Jika sebelumnya pengurusan reaktivasi hanya bisa dilakukan di Dinas Sosial tingkat Kabupaten/Kota, kini akses tersebut diperluas hingga ke level terbawah.
Akses Lebih Dekat: Warga kini bisa mengurus reaktivasi di kantor desa atau kelurahan setempat.
Alasan Kebijakan: Mengakomodasi keluhan warga yang sulit menjangkau kantor Dinas Sosial karena kendala jarak dan kondisi fisik yang sakit.
Gus Ipul menekankan bahwa penentuan penerima bantuan iuran bukanlah keputusan sepihak dari pusat.
Seluruh data berawal dari usulan Bupati dan Wali Kota yang kemudian divalidasi oleh Kemensos sesuai kuota yang tersedia.

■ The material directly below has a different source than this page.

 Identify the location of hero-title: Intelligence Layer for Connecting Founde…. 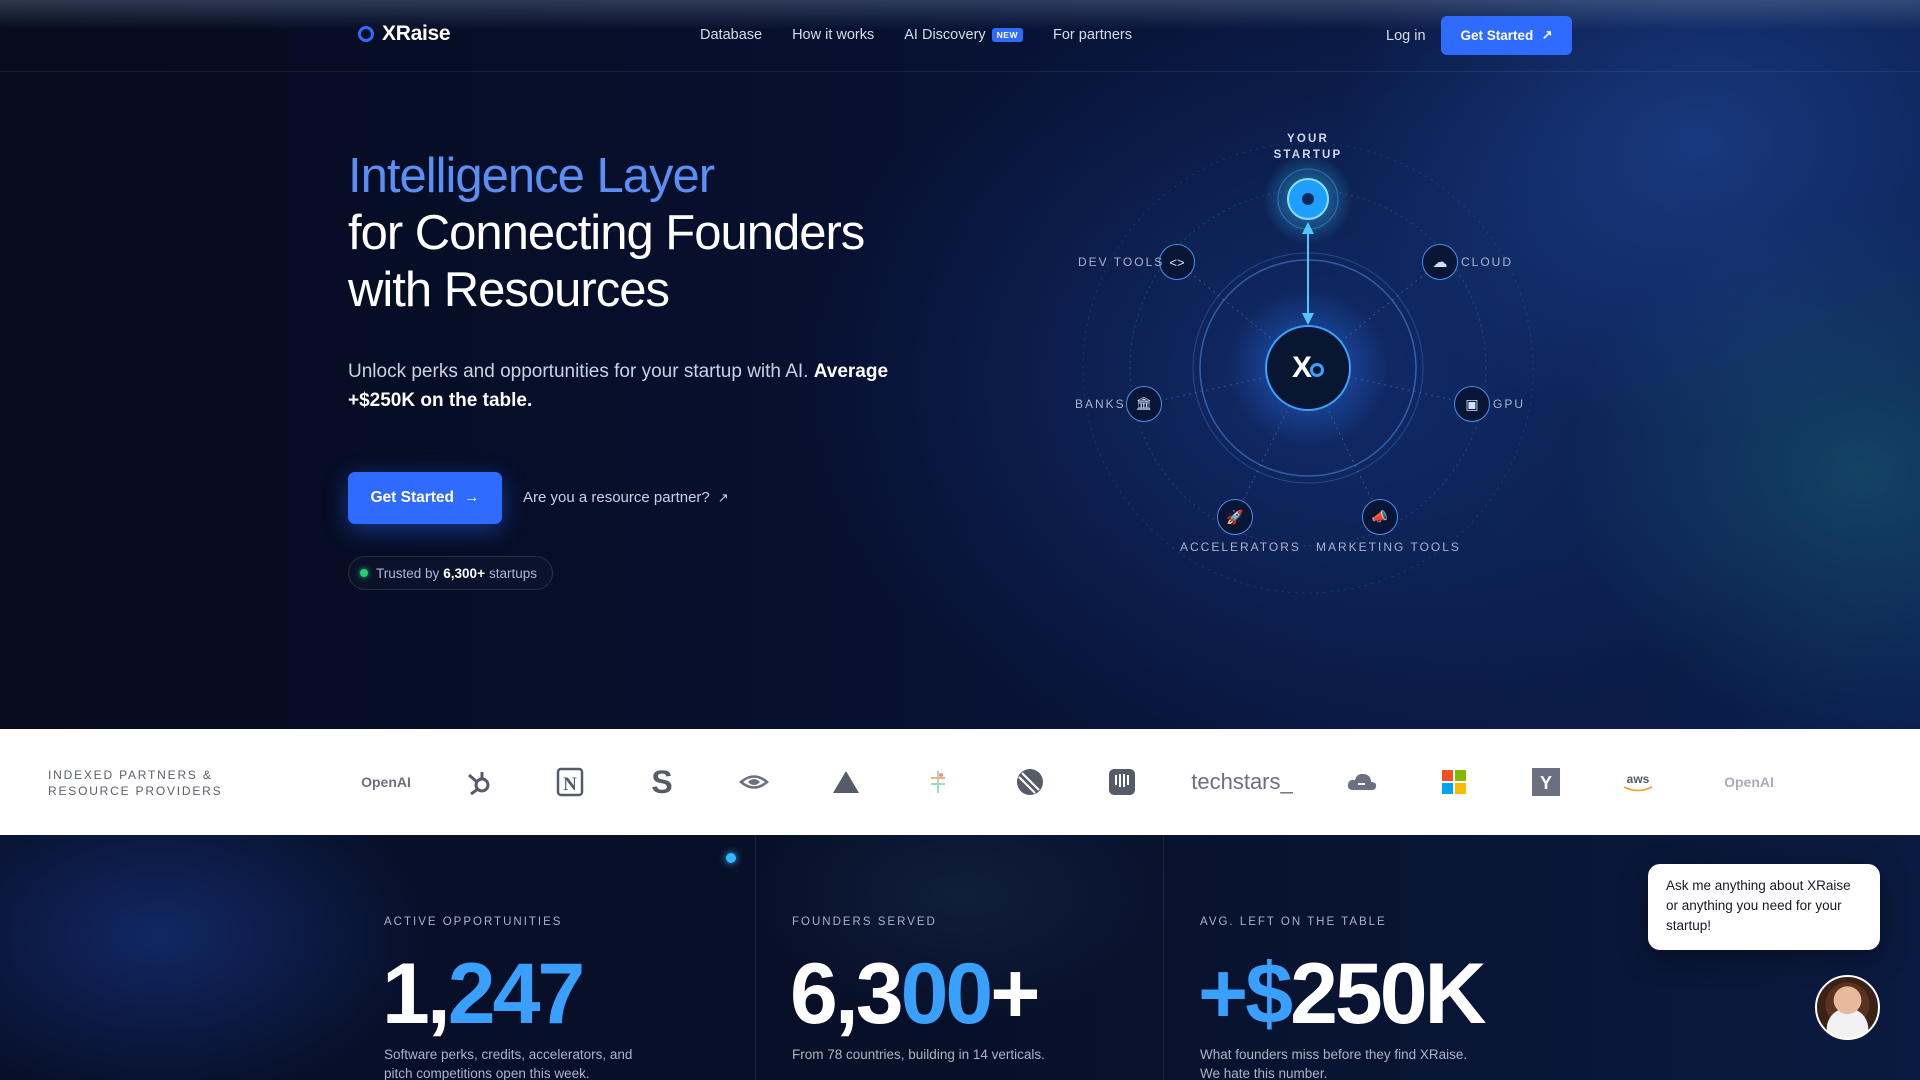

"Jika ada 100 ribu usulan sementara alokasi hanya 50 ribu, kami melakukan verifikasi ketat untuk memilih yang paling membutuhkan," jelasnya. Ia juga mendorong Pemerintah Daerah untuk lebih aktif dalam memperbarui data warganya agar tidak ada warga miskin yang terlewat.
Evaluasi Kepesertaan
Sebagai informasi, tahun lalu pemerintah sempat menonaktifkan sekitar 13,5 juta peserta PBI sebagai bagian dari penataan bantuan.